Participants talked about the ways in which assertion coverage from simulation and formal is different and the value of rerunning assertions in simulation that have already been proven in formal.

ProofCore
Coverage closure has been an issue for formal. Even if every property has been proven, have you defined enough properties? “The concept of ProofCore is that you have a design and a list of checkers,” noted one attendee. “What portion of the logic has to be included to prove the correctness of the checkers? If there is a portion of the logic that was not used in the proof, then you do not have enough checkers.”

The value in this metric, just like any metric, is in the holes that are uncovered. When it says something is uncovered it means that it has not been tested, but if it says it is covered, then it gives you a good feeling, but it does not guarantee anything.

This compares positively to Cone of Influence (CoI) analysis. “COI is very simplistic in that it is structural,” said one participant. “How much structure fans in to the assertions. This is very optimistic. ProofCore goes a lot farther. As formal engines do their abstraction refinement, they are pulling in bits of logic, one bit at a time and try and prove the property with a tiny cone of logic without any constraints onto the inputs of that cone of logic. When that becomes possible, you are done. It no longer matters what logic is driving it. You know that the logic does not violate the property under any circumstance.
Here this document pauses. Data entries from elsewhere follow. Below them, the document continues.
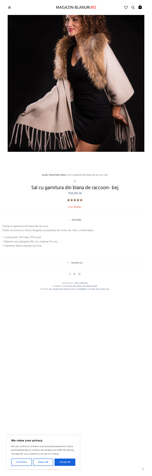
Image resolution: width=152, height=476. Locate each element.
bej (50, 289)
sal (107, 289)
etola (73, 289)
If it does fail, then you need to pull in more logic to constrain the inputs. As you pull in more logic – eventually you will get a proof – so how much logic of the design did you use to get the proof? Anything outside of that is untested.”

Participants included Da Chuang and Anatoli Sokhatski, Cisco; Ambar Sarkar, Nvidia; Chirag Dhruv and Jian Wang, AMD; Sava Krstic, Intel; Kamel Belhous, Teradyne; and Chak Kosaraju, Fungible. Oski partipants included Rob van Blommestein, Vigyan Singhal, Dave Parry, Roger Sabbagh and Kamal Sekhon.